After a few weeks’ hiatus, we’re back and better than ever! Let’s go:
In case you don’t have Facebook/Twitter/receive a newspaper/talk to Mormons for any length of time, two high-profile Mormons (Kate Kelly and John Dehlin) are facing church discipline for “apostasy.” Here’s the most noteworthy articles on the subject:
First: A Guide to Excommunication in different religions.
LDS Church Responses
1 “Actions to address a person’s membership and standing in their congregation are convened after lengthy periods of counseling and encouragement to reconsider behavior. Ultimately, the door is always open for people to return to the Church.”
2 At the heart of the conversation are matters of faith and doctrine. We believe these doctrines are given to us by God in simple ways: through scripture and through living prophets and apostles. If our personal goals go beyond what has been provided from those sources, we must ask ourselves whether we are we trying to change His Church to match our own perspective.
JIers weigh in after recounting a history of women’s excommunication in Mormonism.
Although the case of Kate Kelly is different from the ERA or the excommunications of 1993 in its particulars, it has brought many Mormon historians, scholars, and believers back to those moments. To many, Kelly’s case seems to be just another casualty in a long line of men and women who have been disciplined by the church for their feminist activism.
Podcasts:
Kelly and Dehlin talk to RadioWest
Ally Isom (LDS Church PR Spokeswoman) speaks to RadioWest the next day
Perspectives on the Church Courts (5 parts)
Newspaper Articles
Kate Kelly writes for The Guardian
Religious women with concerns about gender inequality, like myself, are faithful people, yet we have earnest questions. Our voices speak words of concern with love. Far from being censured, the valid questions we are asking should be taken seriously at the highest levels of our institutions, no matter what creed or faith. After all, women make up at least one half of all church membership worldwide.
Kate Kelly shares part of her letter to her local leaders with the Salt Lake Tribune.
“I have been asking tough, sincere questions and speaking my mind since I was knee-high,” she writes. “I couldn’t stop asking them then, and I can’t stop asking them now.”
From California to Virginia and states in between, more than a dozen Mormons interviewed in the past week said they had recently been informed by their bishops that they faced excommunication or risked losing permission to enter a temple because of comments they had made online about their faith, the Church of Jesus Christ of Latter-day Saints.

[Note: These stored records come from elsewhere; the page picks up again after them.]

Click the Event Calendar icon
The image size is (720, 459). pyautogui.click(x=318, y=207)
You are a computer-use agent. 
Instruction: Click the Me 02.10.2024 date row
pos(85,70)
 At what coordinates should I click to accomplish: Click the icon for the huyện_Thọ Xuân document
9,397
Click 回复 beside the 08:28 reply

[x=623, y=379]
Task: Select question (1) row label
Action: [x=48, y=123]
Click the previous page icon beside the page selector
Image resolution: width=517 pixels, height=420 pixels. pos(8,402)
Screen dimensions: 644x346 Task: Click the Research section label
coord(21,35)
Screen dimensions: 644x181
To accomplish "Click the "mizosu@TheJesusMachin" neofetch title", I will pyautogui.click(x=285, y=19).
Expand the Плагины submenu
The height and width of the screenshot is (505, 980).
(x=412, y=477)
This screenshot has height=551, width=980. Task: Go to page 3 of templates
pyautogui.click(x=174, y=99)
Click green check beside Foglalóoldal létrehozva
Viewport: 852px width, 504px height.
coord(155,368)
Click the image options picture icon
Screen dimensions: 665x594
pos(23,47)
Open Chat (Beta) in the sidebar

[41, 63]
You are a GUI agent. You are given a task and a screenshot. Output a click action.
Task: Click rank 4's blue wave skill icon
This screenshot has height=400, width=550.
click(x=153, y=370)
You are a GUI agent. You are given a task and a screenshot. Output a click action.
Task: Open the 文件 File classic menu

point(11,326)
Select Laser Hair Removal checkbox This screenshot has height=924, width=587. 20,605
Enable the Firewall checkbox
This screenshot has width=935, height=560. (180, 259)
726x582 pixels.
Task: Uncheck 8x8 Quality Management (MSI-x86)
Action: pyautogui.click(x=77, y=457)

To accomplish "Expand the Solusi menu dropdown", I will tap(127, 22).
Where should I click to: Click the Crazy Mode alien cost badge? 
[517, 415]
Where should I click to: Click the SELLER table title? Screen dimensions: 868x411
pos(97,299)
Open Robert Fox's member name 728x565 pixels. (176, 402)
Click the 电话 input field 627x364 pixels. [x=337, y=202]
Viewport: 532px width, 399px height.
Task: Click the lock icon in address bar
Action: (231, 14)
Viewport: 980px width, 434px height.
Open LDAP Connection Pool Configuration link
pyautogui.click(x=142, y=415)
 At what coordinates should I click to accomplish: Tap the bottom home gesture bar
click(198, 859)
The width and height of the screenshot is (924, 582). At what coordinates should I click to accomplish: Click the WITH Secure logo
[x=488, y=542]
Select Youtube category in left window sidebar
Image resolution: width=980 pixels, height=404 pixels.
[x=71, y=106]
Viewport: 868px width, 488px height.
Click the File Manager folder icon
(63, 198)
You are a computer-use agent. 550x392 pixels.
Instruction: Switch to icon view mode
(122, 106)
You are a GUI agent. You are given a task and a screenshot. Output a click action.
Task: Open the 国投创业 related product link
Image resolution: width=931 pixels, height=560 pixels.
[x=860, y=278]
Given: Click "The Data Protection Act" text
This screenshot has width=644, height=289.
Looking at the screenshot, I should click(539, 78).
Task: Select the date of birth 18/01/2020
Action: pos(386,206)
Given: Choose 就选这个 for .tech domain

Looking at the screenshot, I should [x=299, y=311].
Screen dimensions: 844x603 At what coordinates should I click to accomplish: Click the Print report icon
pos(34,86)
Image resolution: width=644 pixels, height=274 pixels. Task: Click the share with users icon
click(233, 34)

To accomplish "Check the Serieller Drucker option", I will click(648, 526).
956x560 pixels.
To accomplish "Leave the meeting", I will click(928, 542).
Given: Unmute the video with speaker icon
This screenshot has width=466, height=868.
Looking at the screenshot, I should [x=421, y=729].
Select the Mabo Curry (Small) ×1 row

The excommunication moves may have been foreshadowed last month in an open letter from Michael Otterson, managing director of the church’s public affairs office. He wrote that ordaining women would mean “radically redefining how Jesus structured His church,” and that church officials would not engage with those “who make nonnegotiable demands” that are “suggestive of apostasy.”
But can Mormonism and its top leaders “most of whom are old enough to have heard family members tell stories of trials and tribulation,” finally release the memory of persecutions long past? Can they abandon once and for all the institutional paranoia that sees apostasy in dissent and brands those who disagree with church leaders as anti-Mormon?
Wall Street Journal (by friend of JI, John Turner)
However cruel or inexplicable the pending excommunications may seem to reformers and outsiders, most Latter-day Saints understand those values of cohesion and obedience not as repression, but as a source of Mormon strength.
Salt Lake Tribune Op-Eds
1 How Ordain Women Gets It Wrong
2 Mormon PR Statement Doesn’t Match Facts
September Six Articles
Discussion of the September Six from the Trib
Lavina Fielding Anderson on her experience as a member of the September Six
Last, but not least, an article on how Mormons have adapted over time, including comments from Clayton Christensen about Mormons and gay marriage:
“Our understanding of God, and our relation to him, and questions like same-sex attraction and marriage, we’re somewhere between here and there.”
Kate Kelly’s disciplinary council is scheduled for today. We anxiously await any news.